* Problem requirements
Pull out each line in the listing below that contains the string "accomplish". Letter case matters.

---------- Raw data ----------

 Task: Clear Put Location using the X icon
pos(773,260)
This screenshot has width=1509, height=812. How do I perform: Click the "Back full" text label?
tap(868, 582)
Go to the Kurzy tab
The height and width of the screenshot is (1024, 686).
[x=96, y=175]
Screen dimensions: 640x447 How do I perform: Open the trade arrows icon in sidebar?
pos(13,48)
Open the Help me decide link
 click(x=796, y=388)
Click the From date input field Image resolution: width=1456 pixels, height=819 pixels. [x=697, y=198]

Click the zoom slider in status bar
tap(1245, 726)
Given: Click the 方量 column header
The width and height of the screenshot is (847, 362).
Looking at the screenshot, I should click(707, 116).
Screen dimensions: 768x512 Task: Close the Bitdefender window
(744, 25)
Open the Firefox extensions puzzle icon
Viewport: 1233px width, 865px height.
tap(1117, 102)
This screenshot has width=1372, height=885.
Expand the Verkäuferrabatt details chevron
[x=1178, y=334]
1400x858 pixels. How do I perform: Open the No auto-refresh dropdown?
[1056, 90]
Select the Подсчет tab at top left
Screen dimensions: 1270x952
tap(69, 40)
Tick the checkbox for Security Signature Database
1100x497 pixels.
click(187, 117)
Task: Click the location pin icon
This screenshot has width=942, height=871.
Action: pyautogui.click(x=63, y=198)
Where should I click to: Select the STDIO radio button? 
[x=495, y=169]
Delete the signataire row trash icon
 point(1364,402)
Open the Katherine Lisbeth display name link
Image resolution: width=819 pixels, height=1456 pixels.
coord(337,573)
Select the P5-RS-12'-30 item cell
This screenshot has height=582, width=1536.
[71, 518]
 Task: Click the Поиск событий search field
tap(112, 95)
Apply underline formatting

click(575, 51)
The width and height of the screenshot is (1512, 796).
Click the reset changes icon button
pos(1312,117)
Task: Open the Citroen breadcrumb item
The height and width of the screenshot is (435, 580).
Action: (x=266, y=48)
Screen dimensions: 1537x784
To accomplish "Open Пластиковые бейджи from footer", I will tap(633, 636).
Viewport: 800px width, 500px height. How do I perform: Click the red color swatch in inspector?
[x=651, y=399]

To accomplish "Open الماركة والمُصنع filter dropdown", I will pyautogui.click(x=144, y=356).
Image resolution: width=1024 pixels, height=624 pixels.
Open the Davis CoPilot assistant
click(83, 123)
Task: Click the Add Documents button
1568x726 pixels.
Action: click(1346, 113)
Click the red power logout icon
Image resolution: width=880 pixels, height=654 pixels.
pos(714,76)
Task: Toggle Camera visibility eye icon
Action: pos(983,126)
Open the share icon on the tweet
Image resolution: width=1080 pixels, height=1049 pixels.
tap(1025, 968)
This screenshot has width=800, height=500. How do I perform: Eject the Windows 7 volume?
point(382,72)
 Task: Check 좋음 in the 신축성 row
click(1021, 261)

----------

* Solution to this exercise
To accomplish "Open Пластиковые бейджи from footer", I will tap(633, 636).
To accomplish "Open الماركة والمُصنع filter dropdown", I will pyautogui.click(x=144, y=356).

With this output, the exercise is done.